On personnel and departmental changes, the FY26 draft includes one new full-time patrol officer for the police department (moving from nine to ten officers), retention of a policy analyst position (vacant on the books), and a part-time administrative support position for mayor's court. Devin cited a comparative staffing review with neighboring jurisdictions (Powell, Delaware, Plain City, Johnstown, New Albany) showing Sunbury lags in officers per square mile and has about 1.8 officers per thousand residents compared with higher ratios in some neighbors; she said staff will analyze officer time and calls for service next year to better understand workload.

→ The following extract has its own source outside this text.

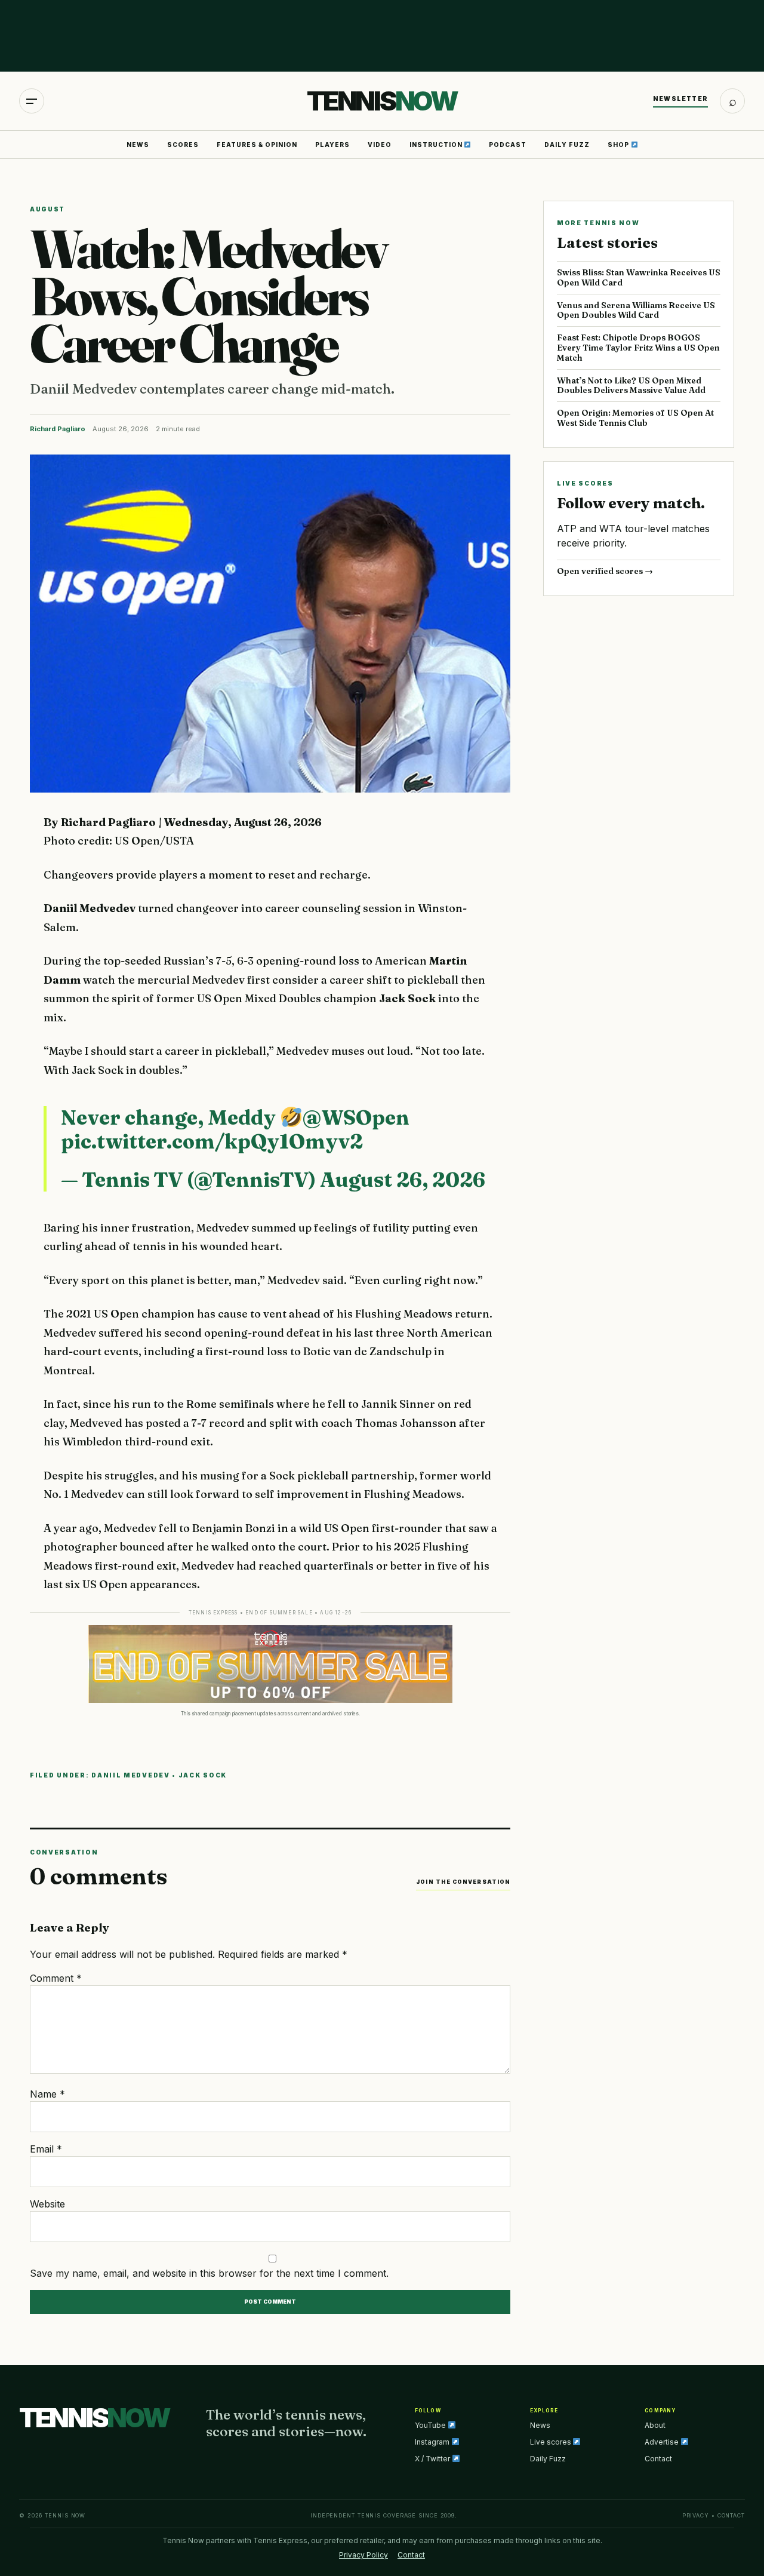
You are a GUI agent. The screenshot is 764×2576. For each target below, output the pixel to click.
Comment (56, 1978)
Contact (658, 2458)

Planning and zoning proposals include funding to complete a zoning code update (started this year) and to update the comprehensive plan (last updated in 2016). Devin said funding for open-government software (OpenGov) is included. The mayor and administration category shows a significant increase in contractual services (driven by anticipated engineering and legal fees for major capital projects such as the Little Walnut Creek extension and State Route 37 widening); Devin said some of those upfront costs will be reimbursed by grants or by special-area funds (NCA) later.
Devin and other staff also proposed bringing some engineering inspection work in-house. She said the budget includes funding in the contract services bucket to pay for inspection services for capital projects now, but the plan is to create an in-house engineering inspector position and repurpose existing inspection-fee revenues that the city currently pays to contractors. "The goal here is to establish our own engineering inspector, use those existing inspection fees that we would currently send to a contractor and basically do that in house," Devin said.
Sewer fund items will be handled in the sewer (enterprise) fund. Devin said two existing collection positions will be redefined so one is classified as a plant attendant and there is a proposed Class 2 licensed operator position (assistant plant operator) to meet Ohio EPA staffing requirements; she said employees at Class 1 are working toward Class 2 licensure and the new position carries no net operational staffing increase in the general fund.
Other budget topics discussed included: creating separate reserve funds for inside millage receipts that the city wants to hold until millage reduction decisions are finalized with the county budget commission; funding for council strategic planning and possible minor council salary adjustments tied to PERS credit requirements; continued use of RETA (regional income tax agency) services at a typical administrative fee (estimated at 3% of budgets); and refining mayor's court cost allocation between police and mayor's court budgets.
Committee members recommended an earlier utility-rate study for sewer and water to ensure rates cover large capital projects (Little Walnut Creek interceptors and other upcoming works). Staff said the capital-budgeting process will be presented at future meetings and that transfers and the $1.6 million-odd transfer totals will be populated after the capital spending plan is finalized. No committee vote was taken; staff will return with refined capital numbers, a permit-fee ordinance for council consideration, wage/salary structure adjustments, and further detail on inspection staffing and utility-rate analyses.